Puis, plus tard, en y réfléchissant, j’ai changé d’avis. Chaque région de France, par exemple, a ses propres mots aussi sans pour autant ne pas se faire comprendre des autres compatriotes. Au fur et à mesure, je suis même devenue fière de ces mots. Je ne dis pas, par là, que je les utilise plus que de raison, que je me force à en insérer dans chacune de mes phrases, non. C’est juste que je ne réfléchis plus, à chaque phrase, pour être certaine de ne pas en employer. Et si, par mégarde, j’en utilise en compagnie de Français (ou autres) et que ceux-ci s’interrogent sur le sens de tel ou tel mot, hé bien, je leur explique et ne suis plus embarrassée d’avoir parlé de la sorte.

Pour cet article-ci, je n’énumérerai que les belgicismes les plus connus et utilisés par tous. Je ne m’attarderai pas ou peu aux wallonismes, aux flandricismes ou encore aux germanismes. Ceux-ci feront peut-être l’objet d’un prochain article.

En voici quelques-uns, j’ai privilégié les noms et verbes mais les expressions suivront, une prochaine fois.

Pour commencer, ceux que tout le monde connaît, ou presque, qu’on entend beaucoup : septante et nonante. Ils signifient simplement 70 et 90.

Ensuite, la drache et son verbe dracher, très connu, puisqu’ils désignent un phénomène répandu en Belgique : la pluie. La pluie, oui, mais pas n’importe laquelle! La drache, c’est une pluie abondante et subite. Nous l’utilisons d’ailleurs souvent avec l’adjectif national; la drache nationale, celle du 21 juillet (fête nationale belge) que l’on veut éviter mais qui se produit très souvent.

Beaucoup de belgicismes sont utilisés dans le milieu estudiantin, comme le blocus (période de révision entre la fin des cours et le début des examens), la guindaille (fête estudiantine), les valves (panneaux d’affichage dans les écoles et universités), l’heure de fourche (une heure, au milieu de la journée d’un étudiant où il n’a pas cours), busé (échec, rater un examen), brosser (ne pas assister à un cours, faire l’école buissonnière), kot (chambre d’étudiant, louée à l’année).

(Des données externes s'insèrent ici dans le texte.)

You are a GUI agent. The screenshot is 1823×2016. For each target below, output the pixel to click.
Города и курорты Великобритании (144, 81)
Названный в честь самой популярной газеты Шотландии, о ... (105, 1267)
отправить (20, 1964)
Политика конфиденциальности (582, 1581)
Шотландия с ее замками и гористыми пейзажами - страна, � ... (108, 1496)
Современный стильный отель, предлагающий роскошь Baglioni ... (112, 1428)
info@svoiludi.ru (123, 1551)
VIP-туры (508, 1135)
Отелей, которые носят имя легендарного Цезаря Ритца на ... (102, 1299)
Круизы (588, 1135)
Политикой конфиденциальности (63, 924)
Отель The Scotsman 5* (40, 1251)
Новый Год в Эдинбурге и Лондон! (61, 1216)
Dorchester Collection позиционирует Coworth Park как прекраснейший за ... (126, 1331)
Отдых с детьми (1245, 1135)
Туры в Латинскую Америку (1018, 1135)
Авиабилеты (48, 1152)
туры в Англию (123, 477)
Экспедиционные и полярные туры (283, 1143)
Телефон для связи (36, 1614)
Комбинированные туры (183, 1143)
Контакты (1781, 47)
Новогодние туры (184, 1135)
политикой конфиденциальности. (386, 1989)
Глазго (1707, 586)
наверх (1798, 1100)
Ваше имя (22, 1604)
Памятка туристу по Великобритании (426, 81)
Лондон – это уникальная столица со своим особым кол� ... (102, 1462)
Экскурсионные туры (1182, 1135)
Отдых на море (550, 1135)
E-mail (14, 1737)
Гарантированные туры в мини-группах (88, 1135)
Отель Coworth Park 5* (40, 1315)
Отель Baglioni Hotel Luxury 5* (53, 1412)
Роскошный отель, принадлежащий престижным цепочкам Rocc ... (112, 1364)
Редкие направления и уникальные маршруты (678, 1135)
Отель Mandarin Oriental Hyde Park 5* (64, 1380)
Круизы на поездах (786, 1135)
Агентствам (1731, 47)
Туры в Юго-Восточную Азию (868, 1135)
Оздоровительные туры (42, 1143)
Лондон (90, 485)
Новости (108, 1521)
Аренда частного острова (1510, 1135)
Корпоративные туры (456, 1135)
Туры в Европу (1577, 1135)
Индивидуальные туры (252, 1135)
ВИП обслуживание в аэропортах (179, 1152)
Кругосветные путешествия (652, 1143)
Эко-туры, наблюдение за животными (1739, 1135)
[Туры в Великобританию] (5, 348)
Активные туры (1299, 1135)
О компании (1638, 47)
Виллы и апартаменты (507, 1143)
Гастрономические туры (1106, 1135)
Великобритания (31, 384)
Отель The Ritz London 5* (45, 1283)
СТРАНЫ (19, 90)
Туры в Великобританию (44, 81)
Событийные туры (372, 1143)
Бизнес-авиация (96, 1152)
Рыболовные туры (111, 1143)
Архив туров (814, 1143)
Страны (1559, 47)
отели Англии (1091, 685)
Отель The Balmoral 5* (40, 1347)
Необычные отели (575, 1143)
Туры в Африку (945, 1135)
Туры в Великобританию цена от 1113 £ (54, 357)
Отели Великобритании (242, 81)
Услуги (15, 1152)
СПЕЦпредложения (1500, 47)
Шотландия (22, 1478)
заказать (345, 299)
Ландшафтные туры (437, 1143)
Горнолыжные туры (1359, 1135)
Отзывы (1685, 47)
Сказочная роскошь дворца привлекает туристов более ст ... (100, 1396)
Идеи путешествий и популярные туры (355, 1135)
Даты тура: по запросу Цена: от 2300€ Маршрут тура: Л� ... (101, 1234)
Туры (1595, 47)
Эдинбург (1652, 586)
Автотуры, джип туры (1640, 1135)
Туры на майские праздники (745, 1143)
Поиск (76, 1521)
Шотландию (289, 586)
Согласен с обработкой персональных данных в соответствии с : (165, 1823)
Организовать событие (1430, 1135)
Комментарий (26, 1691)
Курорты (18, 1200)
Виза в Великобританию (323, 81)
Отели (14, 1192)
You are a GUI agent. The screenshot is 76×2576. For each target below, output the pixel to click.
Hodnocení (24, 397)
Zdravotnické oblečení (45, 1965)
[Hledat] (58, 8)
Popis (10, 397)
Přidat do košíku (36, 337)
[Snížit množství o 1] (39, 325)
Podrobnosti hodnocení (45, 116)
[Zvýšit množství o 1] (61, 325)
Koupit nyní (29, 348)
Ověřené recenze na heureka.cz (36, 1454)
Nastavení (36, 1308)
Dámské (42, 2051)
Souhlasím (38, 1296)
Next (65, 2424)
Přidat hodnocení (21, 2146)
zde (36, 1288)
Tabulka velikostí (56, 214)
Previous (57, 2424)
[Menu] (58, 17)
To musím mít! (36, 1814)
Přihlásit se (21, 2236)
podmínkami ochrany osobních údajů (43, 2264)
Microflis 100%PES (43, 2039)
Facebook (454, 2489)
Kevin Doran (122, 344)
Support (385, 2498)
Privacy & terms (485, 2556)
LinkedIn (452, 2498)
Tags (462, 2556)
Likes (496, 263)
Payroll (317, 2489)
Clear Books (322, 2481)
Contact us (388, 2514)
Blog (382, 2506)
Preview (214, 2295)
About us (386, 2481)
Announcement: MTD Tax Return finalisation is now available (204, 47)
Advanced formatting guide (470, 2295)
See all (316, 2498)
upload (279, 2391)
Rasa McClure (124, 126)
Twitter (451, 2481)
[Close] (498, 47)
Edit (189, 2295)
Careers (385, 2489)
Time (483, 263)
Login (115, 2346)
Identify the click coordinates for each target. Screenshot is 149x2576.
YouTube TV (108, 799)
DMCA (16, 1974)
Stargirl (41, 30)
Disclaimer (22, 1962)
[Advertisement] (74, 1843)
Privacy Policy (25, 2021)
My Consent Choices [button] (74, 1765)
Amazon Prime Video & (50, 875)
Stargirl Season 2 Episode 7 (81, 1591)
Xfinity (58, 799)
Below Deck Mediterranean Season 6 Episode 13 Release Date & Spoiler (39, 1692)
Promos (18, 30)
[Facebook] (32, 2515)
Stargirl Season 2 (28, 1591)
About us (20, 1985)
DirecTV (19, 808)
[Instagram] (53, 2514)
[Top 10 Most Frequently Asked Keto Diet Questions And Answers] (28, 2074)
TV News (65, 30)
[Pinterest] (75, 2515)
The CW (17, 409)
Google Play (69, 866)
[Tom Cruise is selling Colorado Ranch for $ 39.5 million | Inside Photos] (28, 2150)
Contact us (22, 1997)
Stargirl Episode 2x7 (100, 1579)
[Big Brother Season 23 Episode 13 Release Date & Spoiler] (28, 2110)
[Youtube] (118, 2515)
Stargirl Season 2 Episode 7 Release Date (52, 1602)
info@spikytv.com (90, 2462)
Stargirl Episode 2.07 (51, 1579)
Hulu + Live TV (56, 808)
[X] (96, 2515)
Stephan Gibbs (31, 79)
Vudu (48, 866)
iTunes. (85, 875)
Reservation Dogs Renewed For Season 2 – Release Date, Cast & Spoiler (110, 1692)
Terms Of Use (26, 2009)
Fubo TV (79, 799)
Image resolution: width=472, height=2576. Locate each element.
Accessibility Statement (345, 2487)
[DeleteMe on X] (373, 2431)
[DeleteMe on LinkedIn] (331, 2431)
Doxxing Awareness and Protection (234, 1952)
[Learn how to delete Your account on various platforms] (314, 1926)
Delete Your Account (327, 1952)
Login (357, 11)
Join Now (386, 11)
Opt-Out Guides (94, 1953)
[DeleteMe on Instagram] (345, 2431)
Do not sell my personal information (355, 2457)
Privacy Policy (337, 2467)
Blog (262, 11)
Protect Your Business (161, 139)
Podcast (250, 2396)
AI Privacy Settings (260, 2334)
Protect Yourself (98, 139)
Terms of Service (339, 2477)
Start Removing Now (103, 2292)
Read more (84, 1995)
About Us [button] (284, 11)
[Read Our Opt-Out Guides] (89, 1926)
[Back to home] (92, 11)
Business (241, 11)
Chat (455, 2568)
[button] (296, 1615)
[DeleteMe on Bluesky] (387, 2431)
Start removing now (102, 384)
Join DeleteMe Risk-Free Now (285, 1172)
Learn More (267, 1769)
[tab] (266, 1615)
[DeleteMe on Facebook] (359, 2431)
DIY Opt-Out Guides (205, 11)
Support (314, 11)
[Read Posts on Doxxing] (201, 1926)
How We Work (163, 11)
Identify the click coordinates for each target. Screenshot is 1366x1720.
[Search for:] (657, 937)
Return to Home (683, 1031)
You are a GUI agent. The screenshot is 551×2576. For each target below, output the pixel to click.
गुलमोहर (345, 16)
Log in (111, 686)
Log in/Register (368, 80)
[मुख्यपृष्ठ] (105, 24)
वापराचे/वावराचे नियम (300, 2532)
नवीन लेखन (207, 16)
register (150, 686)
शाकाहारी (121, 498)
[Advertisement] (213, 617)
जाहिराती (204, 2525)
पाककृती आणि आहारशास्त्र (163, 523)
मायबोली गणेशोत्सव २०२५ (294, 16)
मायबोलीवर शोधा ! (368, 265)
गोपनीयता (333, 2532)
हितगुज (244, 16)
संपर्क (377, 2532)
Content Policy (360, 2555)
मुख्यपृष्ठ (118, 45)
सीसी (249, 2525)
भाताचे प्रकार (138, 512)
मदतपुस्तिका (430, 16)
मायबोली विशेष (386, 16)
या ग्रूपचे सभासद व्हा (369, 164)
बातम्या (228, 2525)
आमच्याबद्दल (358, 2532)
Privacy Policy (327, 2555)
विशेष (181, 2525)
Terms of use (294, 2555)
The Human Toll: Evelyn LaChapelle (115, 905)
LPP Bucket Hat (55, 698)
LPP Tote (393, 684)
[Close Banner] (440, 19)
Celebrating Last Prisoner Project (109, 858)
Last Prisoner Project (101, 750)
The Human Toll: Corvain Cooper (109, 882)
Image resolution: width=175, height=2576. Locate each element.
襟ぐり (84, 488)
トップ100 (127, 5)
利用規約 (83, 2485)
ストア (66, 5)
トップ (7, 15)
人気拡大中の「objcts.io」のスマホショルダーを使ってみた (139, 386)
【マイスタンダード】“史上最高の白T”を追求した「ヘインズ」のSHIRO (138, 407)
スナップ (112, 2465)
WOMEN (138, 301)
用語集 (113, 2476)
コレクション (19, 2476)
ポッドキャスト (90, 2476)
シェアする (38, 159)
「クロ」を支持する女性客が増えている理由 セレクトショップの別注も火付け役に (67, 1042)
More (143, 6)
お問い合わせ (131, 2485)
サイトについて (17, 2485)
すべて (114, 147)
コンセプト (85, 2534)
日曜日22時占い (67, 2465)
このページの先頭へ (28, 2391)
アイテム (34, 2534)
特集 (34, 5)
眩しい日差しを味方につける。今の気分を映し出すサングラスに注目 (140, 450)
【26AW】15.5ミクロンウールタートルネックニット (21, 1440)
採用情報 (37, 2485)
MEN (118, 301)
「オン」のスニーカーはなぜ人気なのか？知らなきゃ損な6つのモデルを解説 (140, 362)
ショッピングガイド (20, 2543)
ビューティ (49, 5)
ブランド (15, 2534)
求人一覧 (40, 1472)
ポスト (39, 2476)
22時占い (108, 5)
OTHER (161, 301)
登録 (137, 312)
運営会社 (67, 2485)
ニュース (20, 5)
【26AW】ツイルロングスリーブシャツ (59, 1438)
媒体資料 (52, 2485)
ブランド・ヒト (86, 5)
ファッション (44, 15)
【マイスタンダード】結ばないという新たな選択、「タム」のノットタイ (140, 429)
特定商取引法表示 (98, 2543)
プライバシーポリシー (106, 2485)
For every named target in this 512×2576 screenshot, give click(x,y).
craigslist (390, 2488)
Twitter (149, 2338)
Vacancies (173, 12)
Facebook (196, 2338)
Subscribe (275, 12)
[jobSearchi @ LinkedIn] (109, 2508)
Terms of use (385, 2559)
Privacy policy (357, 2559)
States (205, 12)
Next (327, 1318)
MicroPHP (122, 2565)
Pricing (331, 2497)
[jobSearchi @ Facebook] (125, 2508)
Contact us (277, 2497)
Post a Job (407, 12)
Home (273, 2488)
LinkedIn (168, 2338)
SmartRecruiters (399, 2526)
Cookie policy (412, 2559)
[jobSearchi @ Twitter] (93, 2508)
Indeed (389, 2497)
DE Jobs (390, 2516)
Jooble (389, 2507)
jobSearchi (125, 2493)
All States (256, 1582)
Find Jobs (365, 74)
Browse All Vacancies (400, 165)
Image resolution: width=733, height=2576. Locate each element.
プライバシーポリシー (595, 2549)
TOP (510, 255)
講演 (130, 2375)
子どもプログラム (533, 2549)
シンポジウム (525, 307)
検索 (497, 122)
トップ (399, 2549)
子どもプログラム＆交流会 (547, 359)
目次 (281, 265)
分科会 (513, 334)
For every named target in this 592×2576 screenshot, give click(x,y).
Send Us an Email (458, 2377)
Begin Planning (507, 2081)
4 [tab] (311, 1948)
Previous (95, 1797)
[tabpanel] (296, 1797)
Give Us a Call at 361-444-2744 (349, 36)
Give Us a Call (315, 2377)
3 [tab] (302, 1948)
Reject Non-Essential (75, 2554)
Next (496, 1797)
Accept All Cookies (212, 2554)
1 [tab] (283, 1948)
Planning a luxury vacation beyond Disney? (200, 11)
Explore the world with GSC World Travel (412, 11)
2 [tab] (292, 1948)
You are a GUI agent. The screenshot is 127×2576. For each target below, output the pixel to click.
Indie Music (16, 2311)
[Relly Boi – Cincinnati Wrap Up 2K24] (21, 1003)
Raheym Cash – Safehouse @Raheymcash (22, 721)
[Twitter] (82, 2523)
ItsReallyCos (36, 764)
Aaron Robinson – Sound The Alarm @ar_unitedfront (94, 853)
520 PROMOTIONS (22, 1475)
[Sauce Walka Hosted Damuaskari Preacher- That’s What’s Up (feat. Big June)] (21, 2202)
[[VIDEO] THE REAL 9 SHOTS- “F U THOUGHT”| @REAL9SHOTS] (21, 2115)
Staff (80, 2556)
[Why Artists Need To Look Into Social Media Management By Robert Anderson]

Mais ne vous méprenez pas, les belgicismes sont aussi employés par tous, avec le mot renon, par exemple, qui équivaut à une résiliation, en matière de loyer. Ou encore le terme vidange, qui est tellement utilisé qu’on oublie qu’il s’agit d’un mot « de chez nous », qui veut dire bouteille consignée.

Après la bière (ou le vin, oui), finissons bien et parlons chocolat avec le ballotin de pralines, que les autres Francophones remplaceront par boîte de chocolats.

Pour les Belges qui me lisent, faites attention, les belgicismes sont partout et pour les autres Francophones, soyez indulgents. Sur ce blog-même, il se pourrait qu’il s’en cache déjà quelques-uns…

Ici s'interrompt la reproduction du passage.